**PROBLEM REQUIREMENTS:** I need the number of lines in the data that contain the word "Compartir", and nothing beyond it.

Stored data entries
========================
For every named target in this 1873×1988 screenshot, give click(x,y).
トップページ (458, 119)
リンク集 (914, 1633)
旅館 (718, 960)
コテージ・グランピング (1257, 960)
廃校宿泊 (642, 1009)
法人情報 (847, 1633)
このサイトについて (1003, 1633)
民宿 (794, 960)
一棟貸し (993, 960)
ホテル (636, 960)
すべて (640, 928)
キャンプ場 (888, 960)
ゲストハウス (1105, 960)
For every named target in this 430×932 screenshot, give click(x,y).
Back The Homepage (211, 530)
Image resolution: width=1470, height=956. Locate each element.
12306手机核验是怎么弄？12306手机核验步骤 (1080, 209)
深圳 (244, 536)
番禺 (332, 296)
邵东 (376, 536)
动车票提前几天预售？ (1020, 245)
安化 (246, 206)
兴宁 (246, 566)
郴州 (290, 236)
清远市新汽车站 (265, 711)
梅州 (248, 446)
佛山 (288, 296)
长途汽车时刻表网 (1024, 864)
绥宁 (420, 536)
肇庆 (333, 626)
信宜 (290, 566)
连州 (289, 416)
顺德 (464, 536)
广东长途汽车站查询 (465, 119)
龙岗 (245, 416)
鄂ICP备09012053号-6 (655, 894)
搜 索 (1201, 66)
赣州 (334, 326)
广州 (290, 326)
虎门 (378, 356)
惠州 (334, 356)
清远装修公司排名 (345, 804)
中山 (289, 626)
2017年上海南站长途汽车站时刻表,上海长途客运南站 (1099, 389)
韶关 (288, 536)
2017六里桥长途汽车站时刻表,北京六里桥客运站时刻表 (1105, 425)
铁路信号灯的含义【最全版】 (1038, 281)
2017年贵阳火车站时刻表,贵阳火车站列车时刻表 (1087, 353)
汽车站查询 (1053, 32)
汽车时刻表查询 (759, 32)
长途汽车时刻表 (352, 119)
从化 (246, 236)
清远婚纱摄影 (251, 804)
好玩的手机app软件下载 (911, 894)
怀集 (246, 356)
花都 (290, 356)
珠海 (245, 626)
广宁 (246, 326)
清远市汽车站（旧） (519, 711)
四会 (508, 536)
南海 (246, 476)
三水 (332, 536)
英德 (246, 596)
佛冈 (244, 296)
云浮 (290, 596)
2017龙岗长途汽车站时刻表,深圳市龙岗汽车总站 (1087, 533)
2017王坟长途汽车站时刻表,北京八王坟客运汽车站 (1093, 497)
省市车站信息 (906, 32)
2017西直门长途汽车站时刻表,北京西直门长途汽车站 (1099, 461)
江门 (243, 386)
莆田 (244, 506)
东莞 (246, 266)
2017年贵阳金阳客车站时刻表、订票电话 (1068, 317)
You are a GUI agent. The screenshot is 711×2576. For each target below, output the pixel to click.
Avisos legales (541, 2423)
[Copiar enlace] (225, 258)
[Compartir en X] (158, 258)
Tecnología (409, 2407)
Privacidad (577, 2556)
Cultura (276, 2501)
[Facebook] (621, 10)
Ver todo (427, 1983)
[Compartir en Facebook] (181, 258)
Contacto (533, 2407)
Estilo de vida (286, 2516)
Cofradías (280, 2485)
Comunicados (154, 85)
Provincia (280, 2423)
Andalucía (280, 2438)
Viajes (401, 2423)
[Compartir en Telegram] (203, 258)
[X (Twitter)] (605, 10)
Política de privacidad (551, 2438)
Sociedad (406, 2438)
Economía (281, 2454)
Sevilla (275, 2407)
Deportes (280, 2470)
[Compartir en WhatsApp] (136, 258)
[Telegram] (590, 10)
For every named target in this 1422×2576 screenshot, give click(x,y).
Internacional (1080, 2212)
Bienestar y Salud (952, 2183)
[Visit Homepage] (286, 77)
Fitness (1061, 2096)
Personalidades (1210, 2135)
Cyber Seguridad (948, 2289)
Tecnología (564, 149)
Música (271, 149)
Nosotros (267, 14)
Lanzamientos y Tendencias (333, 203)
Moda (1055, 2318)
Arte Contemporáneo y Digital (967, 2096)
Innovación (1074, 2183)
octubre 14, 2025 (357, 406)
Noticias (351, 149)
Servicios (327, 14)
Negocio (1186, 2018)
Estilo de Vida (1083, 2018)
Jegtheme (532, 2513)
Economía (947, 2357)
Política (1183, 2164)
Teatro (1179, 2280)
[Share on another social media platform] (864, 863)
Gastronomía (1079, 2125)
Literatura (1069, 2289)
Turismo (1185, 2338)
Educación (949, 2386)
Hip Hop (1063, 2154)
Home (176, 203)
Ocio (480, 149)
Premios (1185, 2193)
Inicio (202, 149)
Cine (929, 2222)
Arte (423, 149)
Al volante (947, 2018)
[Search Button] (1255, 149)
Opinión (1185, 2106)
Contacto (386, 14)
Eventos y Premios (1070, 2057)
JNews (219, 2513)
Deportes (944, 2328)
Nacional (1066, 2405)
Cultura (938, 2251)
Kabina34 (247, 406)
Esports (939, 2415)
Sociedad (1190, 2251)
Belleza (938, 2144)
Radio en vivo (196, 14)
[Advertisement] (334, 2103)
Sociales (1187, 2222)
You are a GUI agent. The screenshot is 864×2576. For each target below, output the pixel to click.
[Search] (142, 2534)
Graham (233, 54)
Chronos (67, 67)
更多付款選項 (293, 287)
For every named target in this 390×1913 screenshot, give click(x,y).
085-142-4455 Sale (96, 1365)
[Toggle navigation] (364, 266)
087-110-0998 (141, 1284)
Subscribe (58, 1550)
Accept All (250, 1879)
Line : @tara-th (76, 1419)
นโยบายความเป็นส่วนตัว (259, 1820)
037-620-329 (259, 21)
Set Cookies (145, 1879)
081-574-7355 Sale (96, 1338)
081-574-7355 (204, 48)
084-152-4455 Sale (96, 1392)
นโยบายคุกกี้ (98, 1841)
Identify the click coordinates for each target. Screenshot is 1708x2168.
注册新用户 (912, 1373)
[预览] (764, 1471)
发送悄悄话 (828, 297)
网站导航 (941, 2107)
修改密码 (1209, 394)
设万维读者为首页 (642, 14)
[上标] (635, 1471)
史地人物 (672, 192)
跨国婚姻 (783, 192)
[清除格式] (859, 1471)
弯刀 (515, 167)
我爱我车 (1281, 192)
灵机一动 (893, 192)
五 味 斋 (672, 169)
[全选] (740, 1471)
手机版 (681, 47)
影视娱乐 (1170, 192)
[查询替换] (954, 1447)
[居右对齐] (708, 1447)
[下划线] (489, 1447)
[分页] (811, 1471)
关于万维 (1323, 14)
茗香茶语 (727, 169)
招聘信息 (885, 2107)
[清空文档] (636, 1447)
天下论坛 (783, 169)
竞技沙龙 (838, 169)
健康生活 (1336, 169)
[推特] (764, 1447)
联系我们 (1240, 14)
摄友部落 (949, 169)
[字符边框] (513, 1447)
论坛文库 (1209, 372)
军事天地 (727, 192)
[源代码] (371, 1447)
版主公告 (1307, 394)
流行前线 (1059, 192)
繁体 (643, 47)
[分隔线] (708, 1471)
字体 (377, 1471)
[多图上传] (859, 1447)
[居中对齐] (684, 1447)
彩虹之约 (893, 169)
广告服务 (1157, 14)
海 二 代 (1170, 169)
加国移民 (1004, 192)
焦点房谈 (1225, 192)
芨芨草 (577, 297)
========================
**ANSWER TO THE PROBLEM:** 4